CANGAROO-III is built upon joint projects between the universities of Tokyo and Adelaide. Between the year 2000 and 2003, four 10 m CANGAROO-III telescopes (33 feet in diameter) were built in Woomera. The telescopes were placed in a diamond shape with approximately 100 m (330 feet) distance between them. Figure 1 shows the CANGAROO-III gamma-ray telescope working at nighttime.
Cosmic rays are electrically charged particles. Their trajectories are deflected during passage through the weak but large-scale galactic magnetic field. Gamma rays are not deflected during their passage, and so they travel in straight lines from their source. The CANGAROO telescopes differentiate between gamma-ray-initiated cascades and cosmic-ray background. Later, a computer produces a map of the source being investigated.
Seeing the light: Cherenkov telescopes
Cherenkov telescopes are named after Russian scientist Pavel Alekseyevich Cherenkov, the 1958 Nobel Prize winner who was the first to characterize gamma-ray radiation rigorously. The telescopes are designed to detect very high-energy (100 GeV – 100 TeV) gamma rays by looking at Cherenkov light from air showers produced by gamma rays in the upper atmosphere. The gamma-ray incident initiates a cascade of relativistic particles through the atmosphere – with velocities exceeding the local speed of light – resulting in the emission of optical Cherenkov light.
Gamma radiation is nonthermal, but the characteristic blue glow of nuclear reactors is due to Cherenkov radiation. Gamma-ray observations with Cherenkov telescopes cannot take place during moonshine, since scattered moonlight increases the night sky background to a level where the faint flashes of Cherenkov light can no longer be detected. However, the Cherenkov light is so faint and the telescope so sensitive that even a firefly flying across the front of the telescope would be a problem.

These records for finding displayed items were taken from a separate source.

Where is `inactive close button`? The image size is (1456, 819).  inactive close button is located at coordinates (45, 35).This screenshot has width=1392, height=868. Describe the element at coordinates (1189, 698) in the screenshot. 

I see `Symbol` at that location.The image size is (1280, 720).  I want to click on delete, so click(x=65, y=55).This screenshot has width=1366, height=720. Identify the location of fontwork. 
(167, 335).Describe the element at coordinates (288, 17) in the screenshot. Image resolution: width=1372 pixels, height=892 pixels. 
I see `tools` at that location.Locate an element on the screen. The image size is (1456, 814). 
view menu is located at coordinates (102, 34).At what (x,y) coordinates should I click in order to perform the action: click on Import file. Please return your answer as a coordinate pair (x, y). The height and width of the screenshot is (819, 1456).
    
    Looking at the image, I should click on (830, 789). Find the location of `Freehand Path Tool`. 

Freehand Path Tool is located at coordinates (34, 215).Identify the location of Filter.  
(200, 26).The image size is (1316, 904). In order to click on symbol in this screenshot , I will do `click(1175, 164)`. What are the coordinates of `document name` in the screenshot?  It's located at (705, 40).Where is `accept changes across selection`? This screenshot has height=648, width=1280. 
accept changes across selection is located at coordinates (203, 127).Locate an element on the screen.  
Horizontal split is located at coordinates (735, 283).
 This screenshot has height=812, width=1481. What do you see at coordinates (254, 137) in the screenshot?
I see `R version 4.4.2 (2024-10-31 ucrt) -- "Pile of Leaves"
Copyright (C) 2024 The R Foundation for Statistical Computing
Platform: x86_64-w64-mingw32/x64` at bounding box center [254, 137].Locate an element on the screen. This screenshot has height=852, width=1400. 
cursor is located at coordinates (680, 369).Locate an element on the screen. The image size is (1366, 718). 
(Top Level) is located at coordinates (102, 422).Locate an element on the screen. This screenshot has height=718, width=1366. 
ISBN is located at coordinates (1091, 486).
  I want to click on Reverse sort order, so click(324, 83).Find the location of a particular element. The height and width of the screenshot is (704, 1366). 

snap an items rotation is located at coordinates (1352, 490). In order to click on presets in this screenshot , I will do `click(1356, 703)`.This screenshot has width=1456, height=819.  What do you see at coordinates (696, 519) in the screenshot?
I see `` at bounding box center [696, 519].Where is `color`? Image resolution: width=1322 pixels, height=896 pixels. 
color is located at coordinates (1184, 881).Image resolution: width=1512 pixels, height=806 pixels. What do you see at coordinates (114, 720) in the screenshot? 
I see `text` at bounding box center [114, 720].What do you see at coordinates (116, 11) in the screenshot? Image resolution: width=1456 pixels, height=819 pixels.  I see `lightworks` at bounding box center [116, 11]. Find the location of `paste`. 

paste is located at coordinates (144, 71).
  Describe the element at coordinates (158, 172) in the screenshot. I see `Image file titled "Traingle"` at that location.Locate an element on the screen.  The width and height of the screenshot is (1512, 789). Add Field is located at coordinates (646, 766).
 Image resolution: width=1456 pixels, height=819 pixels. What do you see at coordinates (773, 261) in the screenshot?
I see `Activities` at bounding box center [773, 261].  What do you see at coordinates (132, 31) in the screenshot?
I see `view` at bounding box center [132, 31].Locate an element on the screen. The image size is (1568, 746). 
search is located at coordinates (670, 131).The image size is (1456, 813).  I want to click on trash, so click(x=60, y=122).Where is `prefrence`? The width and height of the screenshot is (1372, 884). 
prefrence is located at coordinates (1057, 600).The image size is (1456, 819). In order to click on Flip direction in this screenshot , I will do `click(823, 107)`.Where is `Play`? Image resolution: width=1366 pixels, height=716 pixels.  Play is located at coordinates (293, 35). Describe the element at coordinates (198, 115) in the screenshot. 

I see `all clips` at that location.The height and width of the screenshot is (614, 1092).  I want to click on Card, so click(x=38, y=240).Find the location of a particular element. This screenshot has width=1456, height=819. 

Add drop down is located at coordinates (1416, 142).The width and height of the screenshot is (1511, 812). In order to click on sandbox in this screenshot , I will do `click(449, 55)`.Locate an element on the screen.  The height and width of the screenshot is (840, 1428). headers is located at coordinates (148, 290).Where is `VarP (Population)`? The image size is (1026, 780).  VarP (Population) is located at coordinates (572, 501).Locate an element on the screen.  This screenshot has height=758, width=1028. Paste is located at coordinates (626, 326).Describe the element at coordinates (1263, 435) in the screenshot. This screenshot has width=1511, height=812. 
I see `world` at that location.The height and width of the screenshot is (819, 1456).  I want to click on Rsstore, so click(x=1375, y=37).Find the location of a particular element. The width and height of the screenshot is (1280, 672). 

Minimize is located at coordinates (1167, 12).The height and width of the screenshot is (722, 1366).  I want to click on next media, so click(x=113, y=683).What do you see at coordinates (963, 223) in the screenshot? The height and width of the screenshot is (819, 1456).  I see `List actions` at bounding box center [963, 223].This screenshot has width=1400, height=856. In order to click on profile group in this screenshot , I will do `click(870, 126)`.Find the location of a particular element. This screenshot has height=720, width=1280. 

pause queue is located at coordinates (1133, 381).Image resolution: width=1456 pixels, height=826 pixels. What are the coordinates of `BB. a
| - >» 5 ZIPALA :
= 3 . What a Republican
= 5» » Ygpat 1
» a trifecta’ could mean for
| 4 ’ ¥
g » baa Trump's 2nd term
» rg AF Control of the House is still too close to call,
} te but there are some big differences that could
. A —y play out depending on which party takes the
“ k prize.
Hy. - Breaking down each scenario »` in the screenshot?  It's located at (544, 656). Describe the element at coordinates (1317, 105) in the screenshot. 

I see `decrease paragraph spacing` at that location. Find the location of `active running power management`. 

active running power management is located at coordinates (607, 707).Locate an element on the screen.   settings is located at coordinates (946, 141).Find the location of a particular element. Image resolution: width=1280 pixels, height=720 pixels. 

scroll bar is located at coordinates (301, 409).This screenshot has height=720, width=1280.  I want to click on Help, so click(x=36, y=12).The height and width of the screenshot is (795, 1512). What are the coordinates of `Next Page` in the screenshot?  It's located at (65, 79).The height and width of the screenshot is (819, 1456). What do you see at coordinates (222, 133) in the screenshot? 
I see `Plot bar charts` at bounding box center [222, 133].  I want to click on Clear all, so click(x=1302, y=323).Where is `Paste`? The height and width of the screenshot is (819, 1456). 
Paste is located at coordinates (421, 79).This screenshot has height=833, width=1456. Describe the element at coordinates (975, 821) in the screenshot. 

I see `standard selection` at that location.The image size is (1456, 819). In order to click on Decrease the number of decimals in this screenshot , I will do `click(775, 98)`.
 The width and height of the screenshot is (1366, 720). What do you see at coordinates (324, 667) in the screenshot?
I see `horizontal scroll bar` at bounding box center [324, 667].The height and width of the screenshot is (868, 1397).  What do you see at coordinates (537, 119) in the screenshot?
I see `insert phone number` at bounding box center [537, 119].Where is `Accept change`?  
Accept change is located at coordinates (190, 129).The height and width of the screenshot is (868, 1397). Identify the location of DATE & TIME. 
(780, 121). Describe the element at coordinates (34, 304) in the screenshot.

Cherenkov light is detected with a shutter speed of about one billionth of a second. The number of shower particles reaches a maximum of about 10 km in height, creating a cone of light 250 m diameter on Earth. With a single telescope, it is difficult to reconstruct the exact geometry of the air shower in space. To achieve this, multiple telescopes are used to view the shower from different points and allow a stereoscopic reconstruction of the shower’s geometry. (That is why the CANGAROO telescopes are about 100 m apart – to provide the necessary depth perception.) Satellites have also been used to detect Cherenkov light, but this is very inefficient. Satellites would take thousands of years to detect significant amounts of gamma rays.
VME: The technology behind the light
The image camera electronics in the CANGAROO projects are all VME based with CPUs, ADCs, and other VME boards running under Linux and controlled by PCs. VME boards from CAEN (V288, V673), CERN (V430), FORCE (7V), and others are used in various CANGAROO and other Cherenkov gamma-ray telescopes worldwide. These include the High Energy Stereoscopic System (H.E.S.S.) on the Khomas highlands of Namibia, in addition to the MAGIC (Major Atmospheric Gamma-ray Imaging Cherenkov) telescope on La Palma Island, among others. The data acquisition systems are designed to continuously record the signals with zero dead time using, for example, dual-range 1 GHz Analog Ring Sampling (ARS) ASICs, which sample the signal every nanosecond and record the last 128 ns of signal history.